Veterans who typically pay the Department of Veterans Affairs for their medical care might be hit with a big bill in January after the VA halted all collections in April 2020 -- including those copays.
The copay bill letter, the VA warned in a Dec. 17 announcement, will ask the recipient to pay for all "new copay charges for medical care and prescriptions they received from April 6, 2020, through December 31, 2020." The bills could also include unpaid amounts for care received before April, it said.
In addition to the Dec. 17 release, which was shared by the VA through email, affected veterans might have received a letter in the mail this month notifying them of an upcoming bill.
That letter advised veterans of their account balance, which includes any uncollected copays from April 6 and any outstanding medical debt incurred prior to that date. It also said the VA would begin collecting that money in January, and that no interest or fees will be charged on the outstanding debt until that time.
VA officials said veterans who owe might be able to set up repayment plans or request debt relief.
"We understand this may impose a financial burden on some of our Veterans, and we're doing everything we can to help," officials said in the release.
The notice sent by mail also included instructions for viewing and paying the debt online by visiting pay.gov and entering your VA account number. But that account number was not included on the notice. Calls by Military.com to all four of the toll-free numbers listed on the letter were unsuccessful in reaching a live person to explain the debt or help locate an account number.
Lawmakers this month urged VA officials to once again defer debt collections. Administration officials, however, said they plan to move forward with repayment notices..
About VA Copays
Typically, if you have an injury or disability caused by your military service, you are eligible to be treated for that condition by the VA for free. Also, some veterans with lower income levels are exempt from having to make copays for their medical care. And if your disability or injury is severe enough for the VA to rate you at least 50% disabled for compensation benefits, all of your medical care from the department is free.

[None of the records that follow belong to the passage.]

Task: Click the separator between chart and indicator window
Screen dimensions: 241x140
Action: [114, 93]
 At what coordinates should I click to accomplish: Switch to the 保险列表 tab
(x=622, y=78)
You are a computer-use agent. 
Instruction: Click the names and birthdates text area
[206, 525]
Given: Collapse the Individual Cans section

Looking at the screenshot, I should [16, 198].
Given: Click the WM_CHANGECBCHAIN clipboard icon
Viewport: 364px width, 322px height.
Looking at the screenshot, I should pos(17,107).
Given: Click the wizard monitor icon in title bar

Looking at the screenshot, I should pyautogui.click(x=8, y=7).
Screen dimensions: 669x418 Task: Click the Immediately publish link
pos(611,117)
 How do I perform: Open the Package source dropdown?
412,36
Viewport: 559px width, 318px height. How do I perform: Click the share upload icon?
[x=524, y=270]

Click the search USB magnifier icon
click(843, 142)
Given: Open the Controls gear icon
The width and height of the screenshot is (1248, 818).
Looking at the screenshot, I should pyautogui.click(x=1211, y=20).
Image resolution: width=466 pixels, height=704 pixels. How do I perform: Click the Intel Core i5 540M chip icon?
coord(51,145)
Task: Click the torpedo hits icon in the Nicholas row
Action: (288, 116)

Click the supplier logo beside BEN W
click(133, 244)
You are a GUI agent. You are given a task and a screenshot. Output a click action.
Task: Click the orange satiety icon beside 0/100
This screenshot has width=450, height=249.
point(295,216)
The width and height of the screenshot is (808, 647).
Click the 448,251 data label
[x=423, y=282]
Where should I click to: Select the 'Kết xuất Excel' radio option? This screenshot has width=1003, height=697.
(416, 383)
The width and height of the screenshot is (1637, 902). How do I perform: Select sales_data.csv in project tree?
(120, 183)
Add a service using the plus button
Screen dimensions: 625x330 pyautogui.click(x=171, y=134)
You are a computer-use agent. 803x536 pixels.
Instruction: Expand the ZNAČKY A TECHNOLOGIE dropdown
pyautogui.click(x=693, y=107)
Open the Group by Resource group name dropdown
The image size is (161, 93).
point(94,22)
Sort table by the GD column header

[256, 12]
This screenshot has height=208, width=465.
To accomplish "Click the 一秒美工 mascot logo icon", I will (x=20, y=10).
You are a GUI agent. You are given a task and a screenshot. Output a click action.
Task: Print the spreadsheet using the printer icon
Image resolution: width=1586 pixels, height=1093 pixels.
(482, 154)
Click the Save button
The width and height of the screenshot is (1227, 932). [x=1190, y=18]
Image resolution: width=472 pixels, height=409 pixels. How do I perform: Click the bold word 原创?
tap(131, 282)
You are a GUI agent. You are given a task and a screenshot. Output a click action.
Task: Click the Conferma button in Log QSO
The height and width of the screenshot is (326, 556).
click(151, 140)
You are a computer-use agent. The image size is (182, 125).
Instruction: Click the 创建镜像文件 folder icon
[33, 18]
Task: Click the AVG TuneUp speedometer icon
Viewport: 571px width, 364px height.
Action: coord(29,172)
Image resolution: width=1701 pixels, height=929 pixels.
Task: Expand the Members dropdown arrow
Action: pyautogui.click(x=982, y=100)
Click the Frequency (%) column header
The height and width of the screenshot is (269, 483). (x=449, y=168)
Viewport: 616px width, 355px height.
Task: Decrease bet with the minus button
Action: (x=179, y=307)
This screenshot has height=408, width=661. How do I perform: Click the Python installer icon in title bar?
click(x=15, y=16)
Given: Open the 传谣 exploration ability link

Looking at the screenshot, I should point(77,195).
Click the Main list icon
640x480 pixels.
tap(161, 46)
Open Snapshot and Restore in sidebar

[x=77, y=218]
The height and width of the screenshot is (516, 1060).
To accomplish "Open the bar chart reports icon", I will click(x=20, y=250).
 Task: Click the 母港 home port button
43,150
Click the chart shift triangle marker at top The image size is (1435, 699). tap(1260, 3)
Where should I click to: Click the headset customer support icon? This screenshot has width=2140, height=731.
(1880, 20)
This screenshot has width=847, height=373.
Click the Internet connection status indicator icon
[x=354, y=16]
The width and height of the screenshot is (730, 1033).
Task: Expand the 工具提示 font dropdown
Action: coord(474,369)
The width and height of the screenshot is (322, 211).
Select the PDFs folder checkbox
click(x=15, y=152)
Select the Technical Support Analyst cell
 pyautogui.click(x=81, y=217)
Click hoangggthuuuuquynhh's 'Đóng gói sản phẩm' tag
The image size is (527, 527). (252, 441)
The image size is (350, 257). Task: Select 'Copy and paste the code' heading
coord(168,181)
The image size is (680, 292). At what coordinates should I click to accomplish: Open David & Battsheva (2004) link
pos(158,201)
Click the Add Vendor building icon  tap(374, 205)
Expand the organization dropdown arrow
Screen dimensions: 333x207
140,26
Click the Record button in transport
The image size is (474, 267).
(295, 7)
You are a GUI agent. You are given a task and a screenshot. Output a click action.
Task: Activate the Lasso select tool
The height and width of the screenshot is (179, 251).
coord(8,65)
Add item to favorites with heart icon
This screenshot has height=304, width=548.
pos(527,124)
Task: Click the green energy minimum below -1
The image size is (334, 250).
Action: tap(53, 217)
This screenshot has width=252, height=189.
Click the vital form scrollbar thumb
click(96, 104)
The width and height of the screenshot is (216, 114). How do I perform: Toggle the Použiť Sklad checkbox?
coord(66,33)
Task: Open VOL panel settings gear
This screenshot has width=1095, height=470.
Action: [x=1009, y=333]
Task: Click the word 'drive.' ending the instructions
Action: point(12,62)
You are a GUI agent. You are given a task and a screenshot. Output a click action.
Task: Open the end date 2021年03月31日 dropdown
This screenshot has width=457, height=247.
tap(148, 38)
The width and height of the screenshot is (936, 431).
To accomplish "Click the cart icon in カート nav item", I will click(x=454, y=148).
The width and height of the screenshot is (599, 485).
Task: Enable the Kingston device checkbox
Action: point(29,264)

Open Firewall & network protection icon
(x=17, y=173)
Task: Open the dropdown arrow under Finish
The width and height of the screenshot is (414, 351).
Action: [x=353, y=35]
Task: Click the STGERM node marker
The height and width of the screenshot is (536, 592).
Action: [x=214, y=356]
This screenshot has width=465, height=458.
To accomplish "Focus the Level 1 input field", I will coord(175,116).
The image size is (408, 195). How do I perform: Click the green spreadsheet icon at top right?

But veterans with a lower level of disability rating may have to pay the VA a copayment for care, depending on what type of medical services you get and what condition you are being treated for.
For example, if you are rated 10% disabled for high blood pressure, you can get your doctor's appointments for that condition and blood pressure medication from the VA for free. But you must pay a copay for any medicine or treatment that isn't related to your high blood pressure.